Grass silage electronic yield and quality sensing

In the utilisation of grass for grassing, grass measurement and budgeting technology has been is use for over 20 years with increasing numbers of farmers measuring grass covers weekly using electronic plate meters and customised software packages to make improved management decisions based.

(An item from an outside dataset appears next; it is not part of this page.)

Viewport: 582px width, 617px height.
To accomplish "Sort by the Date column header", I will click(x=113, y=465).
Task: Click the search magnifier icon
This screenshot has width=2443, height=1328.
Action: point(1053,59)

Until recent years there has not been the equivalent opportunity to measure and manage grass silage swards. Most major silage harvester manufacturers are now providing electronic yield and quality sensing equipment. CAFRE have taken the opportunity to work with John Deere and Cairns Contracting to evaluate the data provided by the John Deere HarvestLab system while harvesting the 3rd cut silage at the CAFRE dairy centre in August 2018.

John Deere Harvest Lab

The John Deere HarvestLab 3000 system with Carl Zeiss near infrared reflectance spectroscopy (NIRS) analysis technology is marketed as ‘one sensor, three applications’ with the equipment designed for use in the following crop and nutrient sensing applications:

  1. Grass and forage maize quality and yield assessment during the harvesting operation
  2. Slurry nutrient content sensing during application
  3. Forage quality analysis on-farm

The HarvestLab uses a combination of global positioning satellite (GPS), mass flow sensors and an NIR sensor to document the area harvested, site specific yield of forage harvested and forage dry matter and constituent levels respectively. John Deere company literature indicates that the NIR sensor equipment provides for more than 4,000 measurement points per second.

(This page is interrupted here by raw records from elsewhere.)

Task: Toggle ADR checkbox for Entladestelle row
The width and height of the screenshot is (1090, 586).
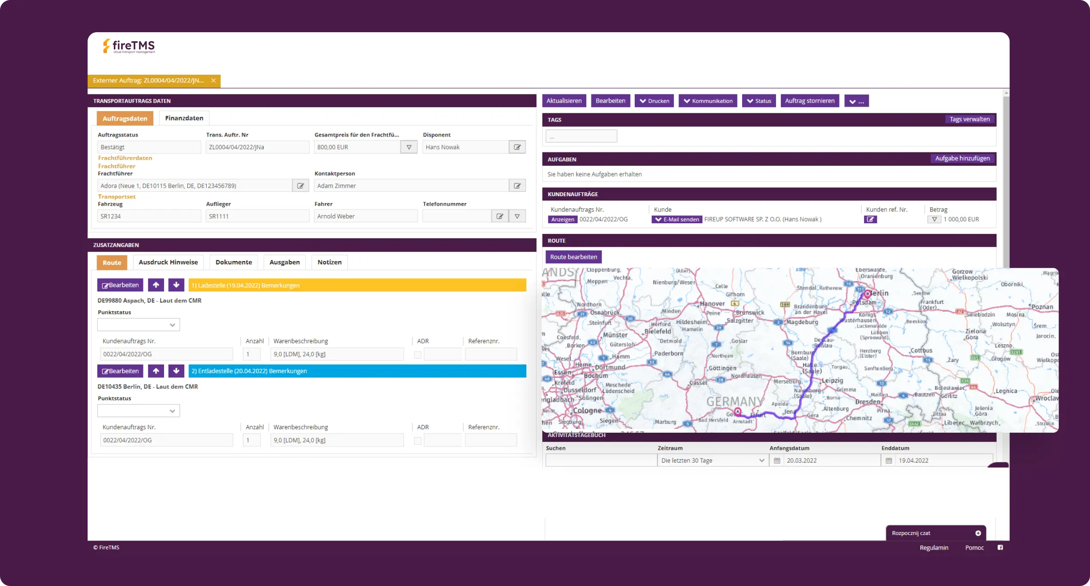Action: 417,440
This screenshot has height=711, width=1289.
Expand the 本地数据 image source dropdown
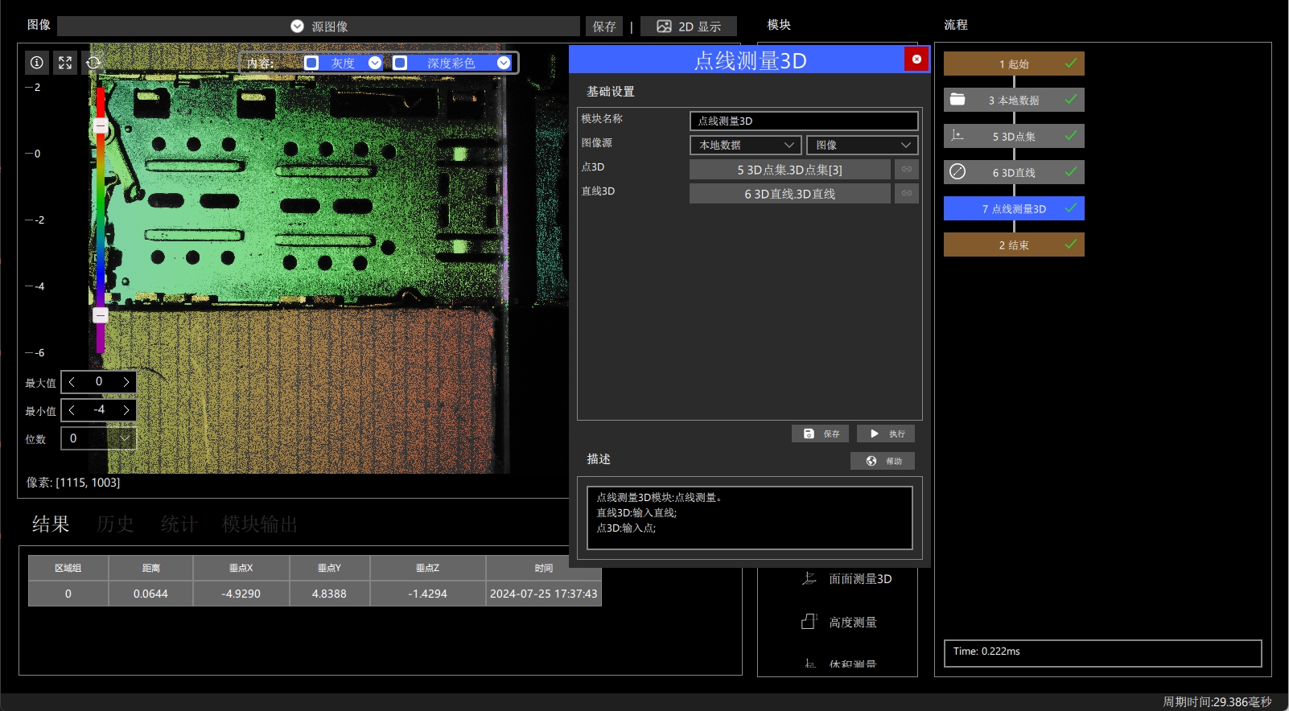tap(746, 146)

Third cut grass silage harvest 2018

During the harvesting operation at Greenmount, all trailers were weighed over the farm weighbridge and representative grass samples taken from each load of grass for dry matter analysis on campus and quality analysis at the laboratory at AFBI, Hillsborough.

The results from the HarvestLab 3000 system were compared against the weighbridge measurements and the laboratory analysis results. The results were very promising, with correlations for many of the parameters above 0.90, despite the harvest only taking place across a small number of fields (nine) and a relatively small area of 28 hectares (68 acres).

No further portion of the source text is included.